Par Eric Favereau (https://www.liberation.fr/auteur/1848-eric-favereau)
— 7 avril 2020 à 11:07

Dans la Marche des fiertés LGBT, à Paris, le 20 juin 1987. Jean-Marie Le Pen venait de
proposer l'instauration de «sidatoriums». Photo Alain Nogues. Sygma. Getty Images
Pionnier de la prise en charge des malades du
VIH et codécouvreur du virus, Willy
Rozenbaum souligne les différences mais
aussi certaines similitudes avec le Covid-19.

Sommes-nous en guerre, comme au temps des premières années du sida ?

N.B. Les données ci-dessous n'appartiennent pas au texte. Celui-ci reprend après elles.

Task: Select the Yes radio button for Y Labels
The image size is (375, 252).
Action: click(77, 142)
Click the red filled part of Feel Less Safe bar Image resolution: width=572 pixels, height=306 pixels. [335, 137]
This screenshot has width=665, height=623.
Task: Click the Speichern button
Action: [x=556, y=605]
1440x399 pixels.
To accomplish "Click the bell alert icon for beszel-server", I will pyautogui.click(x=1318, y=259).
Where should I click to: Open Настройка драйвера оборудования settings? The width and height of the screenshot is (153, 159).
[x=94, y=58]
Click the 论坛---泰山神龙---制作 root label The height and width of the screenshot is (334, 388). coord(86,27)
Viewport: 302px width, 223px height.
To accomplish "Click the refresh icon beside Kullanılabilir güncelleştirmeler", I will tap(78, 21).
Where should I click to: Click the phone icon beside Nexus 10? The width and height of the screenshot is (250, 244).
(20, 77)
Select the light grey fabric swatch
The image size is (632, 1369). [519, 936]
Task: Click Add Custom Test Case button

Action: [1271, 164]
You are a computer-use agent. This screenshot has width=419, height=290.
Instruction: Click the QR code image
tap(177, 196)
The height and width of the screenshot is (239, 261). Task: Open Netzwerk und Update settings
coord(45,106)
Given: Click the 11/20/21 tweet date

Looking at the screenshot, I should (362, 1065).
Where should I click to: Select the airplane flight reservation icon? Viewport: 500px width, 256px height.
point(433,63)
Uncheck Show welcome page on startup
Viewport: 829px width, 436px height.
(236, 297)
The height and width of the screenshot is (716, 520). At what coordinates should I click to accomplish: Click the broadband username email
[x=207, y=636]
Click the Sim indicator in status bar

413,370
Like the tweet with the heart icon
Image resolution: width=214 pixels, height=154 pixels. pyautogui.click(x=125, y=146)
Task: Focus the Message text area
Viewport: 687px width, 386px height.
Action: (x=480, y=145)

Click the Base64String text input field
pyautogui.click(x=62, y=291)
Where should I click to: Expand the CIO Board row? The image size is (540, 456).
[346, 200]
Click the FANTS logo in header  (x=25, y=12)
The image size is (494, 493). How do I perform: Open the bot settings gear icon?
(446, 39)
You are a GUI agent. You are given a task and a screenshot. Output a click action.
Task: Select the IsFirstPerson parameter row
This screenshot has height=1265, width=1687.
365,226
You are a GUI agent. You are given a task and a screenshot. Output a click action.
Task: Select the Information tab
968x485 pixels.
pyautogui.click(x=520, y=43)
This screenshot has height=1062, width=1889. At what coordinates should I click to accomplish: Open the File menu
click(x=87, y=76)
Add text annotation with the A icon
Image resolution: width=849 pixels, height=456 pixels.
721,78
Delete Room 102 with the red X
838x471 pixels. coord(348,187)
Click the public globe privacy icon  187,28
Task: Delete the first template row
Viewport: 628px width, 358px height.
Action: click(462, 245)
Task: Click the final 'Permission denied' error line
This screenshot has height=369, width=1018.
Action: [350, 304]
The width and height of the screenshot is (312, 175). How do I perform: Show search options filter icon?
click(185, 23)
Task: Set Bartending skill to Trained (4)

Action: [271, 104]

«Cette expression ne me choque pas, dit Daniel Defert, président fondateur
d’Aides, en 1985, devenue la plus importante association de lutte contre le
sida en Europe. Mais à la différence du coronavirus, la guerre, ce sont les
malades du sida qui l’ont déclarée, et non les pouvoirs publics.» La
différence est de taille. Sida, Covid-19 : deux sigles qui ont peu à voir. Deux
histoires si différentes, éloignées l’une de l’autre de près de quarante ans.
Mais elles ont quelques points de fuite communs.

Drôle de clin d’œil


Les premiers cas de sida apparaissent au printemps 1981, sur les côtes des
Etats-Unis. Très vite, des cas surgissent aussi en France, dont va s’occuper
Willy Rozenbaum, alors jeune chef de clinique à l’hôpital Claude-Bernard
(futur hôpital Bichat). Willy Rozenbaum est une personnalité atypique,
originale. Au début des années 80, le sida n’intéressait pas les grands
mandarins. «Une maladie de pédés et de toxicos», disait-on. En 1982, ce
jeune médecin aura l’idée géniale de chercher dans les ganglions des
patients la trace d’un rétrovirus éventuel, ce qui sera à l’origine de la
découverte du rétrovirus par l’équipe de l’Institut Pasteur. Aujourd’hui,
l’histoire ne se répète pas. Mais comme un drôle de clin d’œil, la professeure
Françoise Barré-Sinoussi, distinguée du prix Nobel avec Luc Montagnier
pour avoir isolé le virus du sida, préside le Comité analyse, recherche et
expertise (Care)
(https://www.liberation.fr/france/2020/03/25/emmanuel-macron-empile-
les-conseils-scientifiques_1783026) auprès d’Emmanuel Macron sur le
coronavirus. Et Jean-François Delfraissy, longtemps directeur de l’Agence
de recherche contre le sida, préside, lui, le conseil scientifique
(https://www.liberation.fr/france/2020/03/16/un-conseil-scientifique-
pour-guider-le-gouvernement_1781993).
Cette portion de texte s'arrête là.